The International Organization for Migration said the boat sank late Wednesday off the Tunisian city of Zarzis and 82 of the migrants who had been on board were missing. Fishermen pulled four men from the water but one died overnight, said Lorena Lando, the agency’s head in Tunisia.

The boat, which had sailed from the Libyan port of Zuwara, was carrying twice as many people as should have been aboard, said Chamseddine Marzoug, a Tunisian Red Crescent volunteer in an interview via Skype.

The United Nations and aid groups blame the deaths in part on the European Union’s policy of partnering with militias in war-torn Libya to prevent migrants from trying to cross the sea, saying the policy leaves migrants at the mercy of brutal traffickers or confined in detention facilities near front lines, often without adequate food and water.

Migrants who survived the airstrike said they were conscripted by a militia to work in a weapons workshop at the Tajoura detention center, which had been the focus of a U.N. warning in May after an earlier airstrike hit 100 yards away.

The wounded teenager said he fled war in his homeland at the age of 14, seeking to join fellow nationals who made it to Europe in rickety boats. But his journey was riddled with torture and abuse. By the time he reached the coast, Europe was no longer so welcoming and he was caught by the EU-funded Libyan coast guard and spent 20 months in the detention center.
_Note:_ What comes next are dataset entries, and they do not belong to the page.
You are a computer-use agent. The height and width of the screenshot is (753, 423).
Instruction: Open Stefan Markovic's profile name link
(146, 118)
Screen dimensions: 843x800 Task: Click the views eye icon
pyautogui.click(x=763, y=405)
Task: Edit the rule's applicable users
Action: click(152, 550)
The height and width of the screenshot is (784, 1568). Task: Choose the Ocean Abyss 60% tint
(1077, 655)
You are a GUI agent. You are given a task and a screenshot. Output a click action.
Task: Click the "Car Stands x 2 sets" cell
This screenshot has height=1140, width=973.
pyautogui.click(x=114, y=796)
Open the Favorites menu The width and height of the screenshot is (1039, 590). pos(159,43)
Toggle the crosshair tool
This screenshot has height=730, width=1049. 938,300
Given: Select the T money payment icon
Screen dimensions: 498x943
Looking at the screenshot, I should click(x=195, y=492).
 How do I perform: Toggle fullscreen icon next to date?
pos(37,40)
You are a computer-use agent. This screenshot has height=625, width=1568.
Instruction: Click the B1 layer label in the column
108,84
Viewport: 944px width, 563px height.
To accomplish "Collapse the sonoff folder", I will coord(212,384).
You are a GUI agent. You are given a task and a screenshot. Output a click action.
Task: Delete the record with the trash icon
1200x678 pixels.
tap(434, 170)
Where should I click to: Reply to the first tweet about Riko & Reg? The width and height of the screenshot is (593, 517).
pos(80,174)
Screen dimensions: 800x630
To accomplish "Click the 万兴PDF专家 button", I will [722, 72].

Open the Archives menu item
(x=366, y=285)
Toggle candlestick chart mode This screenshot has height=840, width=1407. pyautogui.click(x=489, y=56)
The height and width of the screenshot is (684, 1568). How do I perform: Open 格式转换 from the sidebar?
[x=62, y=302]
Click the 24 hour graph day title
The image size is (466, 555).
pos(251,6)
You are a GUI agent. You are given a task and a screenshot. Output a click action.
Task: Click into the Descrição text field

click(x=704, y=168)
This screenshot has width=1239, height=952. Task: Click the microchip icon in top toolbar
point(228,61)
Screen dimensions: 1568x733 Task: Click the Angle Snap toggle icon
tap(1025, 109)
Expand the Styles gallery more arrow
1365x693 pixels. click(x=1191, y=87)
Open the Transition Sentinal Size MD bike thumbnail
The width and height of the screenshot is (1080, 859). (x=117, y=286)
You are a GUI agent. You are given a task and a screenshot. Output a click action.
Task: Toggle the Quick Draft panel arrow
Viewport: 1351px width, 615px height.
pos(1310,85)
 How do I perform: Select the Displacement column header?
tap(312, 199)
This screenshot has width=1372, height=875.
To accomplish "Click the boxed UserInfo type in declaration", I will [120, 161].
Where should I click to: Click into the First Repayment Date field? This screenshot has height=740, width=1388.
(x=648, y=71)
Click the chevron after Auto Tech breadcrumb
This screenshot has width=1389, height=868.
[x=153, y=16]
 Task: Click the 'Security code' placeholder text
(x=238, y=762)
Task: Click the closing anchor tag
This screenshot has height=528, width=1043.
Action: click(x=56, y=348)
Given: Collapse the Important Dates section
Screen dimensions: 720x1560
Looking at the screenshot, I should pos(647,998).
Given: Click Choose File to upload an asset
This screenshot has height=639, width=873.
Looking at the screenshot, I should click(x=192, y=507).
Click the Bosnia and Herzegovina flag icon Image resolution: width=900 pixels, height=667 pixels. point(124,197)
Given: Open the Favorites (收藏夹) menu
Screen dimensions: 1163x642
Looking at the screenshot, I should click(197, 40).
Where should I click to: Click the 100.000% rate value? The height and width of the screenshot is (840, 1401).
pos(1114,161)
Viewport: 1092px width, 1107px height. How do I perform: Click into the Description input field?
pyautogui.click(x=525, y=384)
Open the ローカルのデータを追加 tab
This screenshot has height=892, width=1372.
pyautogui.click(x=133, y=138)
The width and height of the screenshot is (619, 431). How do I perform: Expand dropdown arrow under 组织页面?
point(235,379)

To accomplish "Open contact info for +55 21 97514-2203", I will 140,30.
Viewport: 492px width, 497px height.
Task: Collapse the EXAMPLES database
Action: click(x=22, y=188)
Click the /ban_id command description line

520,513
For the last eight months, he labored without pay in the workshop adjacent to a hangar housing dozens of migrants, cleaning the militia’s weapons, from rifles to anti-aircraft guns, said the youth, who refused to give his name or nationality for fear of reprisal from the militias. When the U.N. or other aid agencies visit, migrants told the Associated Press, the militia hide the weapons.


The decision to store weapons at the facility in Tajoura, east of Tripoli, may have made it a target for the self-styled Libyan National Army, which is at war with an array of militias allied with a weak, U.N.-recognized government in the capital.

The Tripoli government has blamed the LNA and its foreign backers for the airstrike, which killed at least 44 and wounded more than 130. The LNA, led by Field Marshal Khalifa Haftar, says it targeted a nearby militia position and denies striking the hangar where the migrants were being held. U.N. human rights chief Michelle Bachelet said the attack might amount to a war crime.

Haftar, whose forces control much of eastern and southern Libya, has received support from Egypt, France, the United Arab Emirates, Saudi Arabia and Russia.

Many of those who died in the attack were crushed under debris as they slept. Pictures shared by the migrants show the hangar reduced to rubble and littered with body parts. More than 48 hours afterward, relief workers were still removing bodies while the wounded lay on bloody mattresses in a courtyard, receiving medical aid.

The teen was sleeping when the munitions fell, obliterating the workshop and knocking him unconscious.

“When I woke up, I found myself inside the hospital,” he said. But the injuries to his back and leg were relatively minor and on Thursday he was back at Tajoura, along with hundreds of others who survived the airstrike. There are no plans yet to evacuate them.

In the aftermath of the airstrike, several of the detainees told visiting aid workers that guards fired on them as they tried to escape.

Twenty-nine migrants from Eritrea and Somalia were relocated Thursday by the U.N. refugee agency from a detention center in the town of Gharyan, about 62 miles south of Tripoli, where they had been held for months, the group said. Gharyan was the scene of fighting last week and conditions at the detention center were dire, the UNHCR said, adding that the migrants were released to the community.